Cuando apareció, sucia y maltrecha, en medio de un bosquecillo de abedules, pensamos que le quedaba poco de vida. Nos miró con la indiferencia de quienes se saben desauciados. Vladímir le dejó un cuenco con leche. Su madre vaticinó pensativa que no llegaría a ver la luz del próximo día. En Rusia, o al menos en algunas partes de ese país inmenso, cuando se despide a un muerto uno se toma de un trago un buen lingotazo de vodka.
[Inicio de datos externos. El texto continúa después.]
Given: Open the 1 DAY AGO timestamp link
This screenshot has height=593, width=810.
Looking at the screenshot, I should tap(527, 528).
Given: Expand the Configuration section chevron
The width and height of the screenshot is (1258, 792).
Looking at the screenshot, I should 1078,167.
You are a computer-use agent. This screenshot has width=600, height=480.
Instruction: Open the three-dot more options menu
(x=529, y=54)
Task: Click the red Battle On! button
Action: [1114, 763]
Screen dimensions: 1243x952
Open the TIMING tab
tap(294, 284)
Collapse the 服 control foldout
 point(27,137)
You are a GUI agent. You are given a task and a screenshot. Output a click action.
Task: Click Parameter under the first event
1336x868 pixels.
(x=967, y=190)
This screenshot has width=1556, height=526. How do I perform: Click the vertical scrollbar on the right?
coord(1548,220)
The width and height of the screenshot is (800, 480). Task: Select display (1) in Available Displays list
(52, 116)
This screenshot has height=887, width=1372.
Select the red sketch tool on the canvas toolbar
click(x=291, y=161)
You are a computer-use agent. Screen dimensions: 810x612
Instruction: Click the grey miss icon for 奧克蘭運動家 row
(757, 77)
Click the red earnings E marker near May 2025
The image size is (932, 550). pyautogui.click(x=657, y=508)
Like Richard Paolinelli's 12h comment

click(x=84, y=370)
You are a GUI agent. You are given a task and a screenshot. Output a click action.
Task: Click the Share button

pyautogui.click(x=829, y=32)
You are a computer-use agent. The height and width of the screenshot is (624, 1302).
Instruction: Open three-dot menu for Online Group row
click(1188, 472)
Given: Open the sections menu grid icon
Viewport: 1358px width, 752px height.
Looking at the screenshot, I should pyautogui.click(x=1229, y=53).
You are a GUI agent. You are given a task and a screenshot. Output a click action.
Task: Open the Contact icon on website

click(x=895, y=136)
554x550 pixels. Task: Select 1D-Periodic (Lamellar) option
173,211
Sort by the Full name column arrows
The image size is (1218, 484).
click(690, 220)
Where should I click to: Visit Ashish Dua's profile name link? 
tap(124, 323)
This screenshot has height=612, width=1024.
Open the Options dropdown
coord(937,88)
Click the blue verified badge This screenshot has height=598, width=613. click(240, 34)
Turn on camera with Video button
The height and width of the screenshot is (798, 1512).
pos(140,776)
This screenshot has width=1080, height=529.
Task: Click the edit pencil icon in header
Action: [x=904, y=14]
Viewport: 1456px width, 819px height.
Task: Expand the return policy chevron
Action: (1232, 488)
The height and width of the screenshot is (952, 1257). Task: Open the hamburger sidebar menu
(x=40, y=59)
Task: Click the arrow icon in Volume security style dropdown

Y a otra cosa.
A las siete de la mañana el cielo presagiaba tormenta. Sin embargo una hora más tarde brillaba el sol.
La temperatura no rebasaba unos 20 grados Celcius, lo propio del clemente verano moscovita.

En el cuenco no quedaba rastro de leche. La gata yacía tiesa y bocarriba. Pero todavía no estaba muerta. Vladímir soltó una carcajada que estremeció el bosque. Las urracas y los gordos cuervos presentían un festín.
Pero se quedaron con hambre. El animal resultó ser delgado, fibroso y duro. Sólo su pelambre espesa e intrincada le daba aspecto de bola de peluche algo asquerosa. A penas se le veían los ojos. Mucho más tarde supieron que eran verdes y extremadamente inquietos. La gata tomó posesión de la casa. La madre la llamaba Katiushka. Pero ella no solía hacerle mucho caso a la buena mujer. Un día desapareció y regresó al cabo de tres meses. Traía consigo seis pequeñas bolas de distintos tonos de blanco. Vladímir estuvo un buen rato acariciando a los cachorros. Luego siguió con sus algoritmos para completar un programa que venía a ser como una fuga de Bach. Su viejo Lada reposaba en un garaje que había sido una trinchera durante la guerra. Le gustaba tenerlo a punto. Nadie más que él le ponía una mano encima. "Sólo soy un soldado", penso. "Hay que dejarse ir". Su ordenador de mesa, de un modelo viejo y nada lujoso parpadeaba mientras sus dedos delicados pero con una evidente fortaleza recorrían el teclado. Unas manos de venas gruesas. Azules. Muy fáciles de pinchar con una aguja fina.